'''

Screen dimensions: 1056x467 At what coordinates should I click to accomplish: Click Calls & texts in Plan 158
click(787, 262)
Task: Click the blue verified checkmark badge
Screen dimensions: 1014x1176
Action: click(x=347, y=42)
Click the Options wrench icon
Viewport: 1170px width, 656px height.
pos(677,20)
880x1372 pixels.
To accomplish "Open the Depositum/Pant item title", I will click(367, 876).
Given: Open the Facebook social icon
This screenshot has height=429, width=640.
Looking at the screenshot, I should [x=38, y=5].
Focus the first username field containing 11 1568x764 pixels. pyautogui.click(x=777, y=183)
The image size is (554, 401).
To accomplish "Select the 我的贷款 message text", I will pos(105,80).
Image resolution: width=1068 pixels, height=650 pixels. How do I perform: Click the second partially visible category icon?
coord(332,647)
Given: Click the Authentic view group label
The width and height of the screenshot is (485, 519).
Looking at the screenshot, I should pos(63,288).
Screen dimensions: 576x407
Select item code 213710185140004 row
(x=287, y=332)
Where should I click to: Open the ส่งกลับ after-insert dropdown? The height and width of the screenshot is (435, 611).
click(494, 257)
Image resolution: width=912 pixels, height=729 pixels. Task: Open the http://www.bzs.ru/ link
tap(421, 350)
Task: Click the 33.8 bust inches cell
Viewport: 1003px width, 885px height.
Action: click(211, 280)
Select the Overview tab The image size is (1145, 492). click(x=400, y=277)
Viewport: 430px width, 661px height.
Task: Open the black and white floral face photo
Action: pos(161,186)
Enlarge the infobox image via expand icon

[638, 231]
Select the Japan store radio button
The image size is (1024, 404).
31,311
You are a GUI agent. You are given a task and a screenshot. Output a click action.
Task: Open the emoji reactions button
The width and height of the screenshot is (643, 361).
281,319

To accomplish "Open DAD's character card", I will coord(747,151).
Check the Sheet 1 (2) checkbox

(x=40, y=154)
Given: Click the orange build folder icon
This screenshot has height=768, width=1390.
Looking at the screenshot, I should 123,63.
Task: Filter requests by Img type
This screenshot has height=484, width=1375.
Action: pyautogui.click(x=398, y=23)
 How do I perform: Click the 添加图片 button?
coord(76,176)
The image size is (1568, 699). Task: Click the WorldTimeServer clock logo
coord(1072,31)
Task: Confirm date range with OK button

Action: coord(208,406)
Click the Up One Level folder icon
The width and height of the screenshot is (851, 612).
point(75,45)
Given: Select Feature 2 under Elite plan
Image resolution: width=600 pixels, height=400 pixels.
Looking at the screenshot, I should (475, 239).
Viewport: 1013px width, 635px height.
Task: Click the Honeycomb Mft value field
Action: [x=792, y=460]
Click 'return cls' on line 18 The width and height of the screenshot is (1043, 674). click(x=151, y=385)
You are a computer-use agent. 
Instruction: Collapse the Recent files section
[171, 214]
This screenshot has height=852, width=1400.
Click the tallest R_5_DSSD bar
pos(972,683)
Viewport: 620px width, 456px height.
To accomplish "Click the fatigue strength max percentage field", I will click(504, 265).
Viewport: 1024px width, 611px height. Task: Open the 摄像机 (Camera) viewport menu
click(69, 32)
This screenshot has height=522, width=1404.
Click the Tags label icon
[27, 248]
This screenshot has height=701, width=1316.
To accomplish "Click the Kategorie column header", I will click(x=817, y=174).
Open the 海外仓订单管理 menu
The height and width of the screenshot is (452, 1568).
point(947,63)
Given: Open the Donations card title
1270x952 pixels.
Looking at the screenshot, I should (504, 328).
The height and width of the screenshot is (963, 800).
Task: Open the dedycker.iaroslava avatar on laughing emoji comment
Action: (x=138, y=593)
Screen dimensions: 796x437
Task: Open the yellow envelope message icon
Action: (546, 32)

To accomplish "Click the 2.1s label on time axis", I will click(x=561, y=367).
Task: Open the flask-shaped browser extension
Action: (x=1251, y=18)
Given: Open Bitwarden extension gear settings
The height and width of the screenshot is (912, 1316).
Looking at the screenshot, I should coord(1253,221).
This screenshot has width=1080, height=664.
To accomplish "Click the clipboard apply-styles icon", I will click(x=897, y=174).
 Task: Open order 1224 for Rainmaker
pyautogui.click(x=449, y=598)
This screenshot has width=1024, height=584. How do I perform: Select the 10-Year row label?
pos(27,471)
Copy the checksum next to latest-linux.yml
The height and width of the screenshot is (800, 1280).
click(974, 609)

'''

Extract each record, keeping it identical to the original.

Response box —
Screen dimensions: 1056x467 At what coordinates should I click to accomplish: Click Calls & texts in Plan 158
click(787, 262)
Task: Click the blue verified checkmark badge
Screen dimensions: 1014x1176
Action: click(x=347, y=42)
Click the Options wrench icon
Viewport: 1170px width, 656px height.
pos(677,20)
880x1372 pixels.
To accomplish "Open the Depositum/Pant item title", I will click(367, 876).
Given: Open the Facebook social icon
This screenshot has height=429, width=640.
Looking at the screenshot, I should [x=38, y=5].
Focus the first username field containing 11 1568x764 pixels. pyautogui.click(x=777, y=183)
The image size is (554, 401).
To accomplish "Select the 我的贷款 message text", I will pos(105,80).
Image resolution: width=1068 pixels, height=650 pixels. How do I perform: Click the second partially visible category icon?
coord(332,647)
Given: Click the Authentic view group label
The width and height of the screenshot is (485, 519).
Looking at the screenshot, I should pos(63,288).
Screen dimensions: 576x407
Select item code 213710185140004 row
(x=287, y=332)
Where should I click to: Open the ส่งกลับ after-insert dropdown? The height and width of the screenshot is (435, 611).
click(494, 257)
Image resolution: width=912 pixels, height=729 pixels. Task: Open the http://www.bzs.ru/ link
tap(421, 350)
Task: Click the 33.8 bust inches cell
Viewport: 1003px width, 885px height.
Action: click(211, 280)
Select the Overview tab The image size is (1145, 492). click(x=400, y=277)
Viewport: 430px width, 661px height.
Task: Open the black and white floral face photo
Action: pos(161,186)
Enlarge the infobox image via expand icon

[638, 231]
Select the Japan store radio button
The image size is (1024, 404).
31,311
You are a GUI agent. You are given a task and a screenshot. Output a click action.
Task: Open the emoji reactions button
The width and height of the screenshot is (643, 361).
281,319

To accomplish "Open DAD's character card", I will coord(747,151).
Check the Sheet 1 (2) checkbox

(x=40, y=154)
Given: Click the orange build folder icon
This screenshot has height=768, width=1390.
Looking at the screenshot, I should 123,63.
Task: Filter requests by Img type
This screenshot has height=484, width=1375.
Action: pyautogui.click(x=398, y=23)
 How do I perform: Click the 添加图片 button?
coord(76,176)
The image size is (1568, 699). Task: Click the WorldTimeServer clock logo
coord(1072,31)
Task: Confirm date range with OK button

Action: coord(208,406)
Click the Up One Level folder icon
The width and height of the screenshot is (851, 612).
point(75,45)
Given: Select Feature 2 under Elite plan
Image resolution: width=600 pixels, height=400 pixels.
Looking at the screenshot, I should (475, 239).
Viewport: 1013px width, 635px height.
Task: Click the Honeycomb Mft value field
Action: [x=792, y=460]
Click 'return cls' on line 18 The width and height of the screenshot is (1043, 674). click(x=151, y=385)
You are a computer-use agent. 
Instruction: Collapse the Recent files section
[171, 214]
This screenshot has height=852, width=1400.
Click the tallest R_5_DSSD bar
pos(972,683)
Viewport: 620px width, 456px height.
To accomplish "Click the fatigue strength max percentage field", I will click(504, 265).
Viewport: 1024px width, 611px height. Task: Open the 摄像机 (Camera) viewport menu
click(69, 32)
This screenshot has height=522, width=1404.
Click the Tags label icon
[27, 248]
This screenshot has height=701, width=1316.
To accomplish "Click the Kategorie column header", I will click(x=817, y=174).
Open the 海外仓订单管理 menu
The height and width of the screenshot is (452, 1568).
point(947,63)
Given: Open the Donations card title
1270x952 pixels.
Looking at the screenshot, I should (504, 328).
The height and width of the screenshot is (963, 800).
Task: Open the dedycker.iaroslava avatar on laughing emoji comment
Action: (x=138, y=593)
Screen dimensions: 796x437
Task: Open the yellow envelope message icon
Action: (546, 32)

To accomplish "Click the 2.1s label on time axis", I will click(x=561, y=367).
Task: Open the flask-shaped browser extension
Action: (x=1251, y=18)
Given: Open Bitwarden extension gear settings
The height and width of the screenshot is (912, 1316).
Looking at the screenshot, I should coord(1253,221).
This screenshot has width=1080, height=664.
To accomplish "Click the clipboard apply-styles icon", I will click(x=897, y=174).
 Task: Open order 1224 for Rainmaker
pyautogui.click(x=449, y=598)
This screenshot has width=1024, height=584. How do I perform: Select the 10-Year row label?
pos(27,471)
Copy the checksum next to latest-linux.yml
The height and width of the screenshot is (800, 1280).
click(974, 609)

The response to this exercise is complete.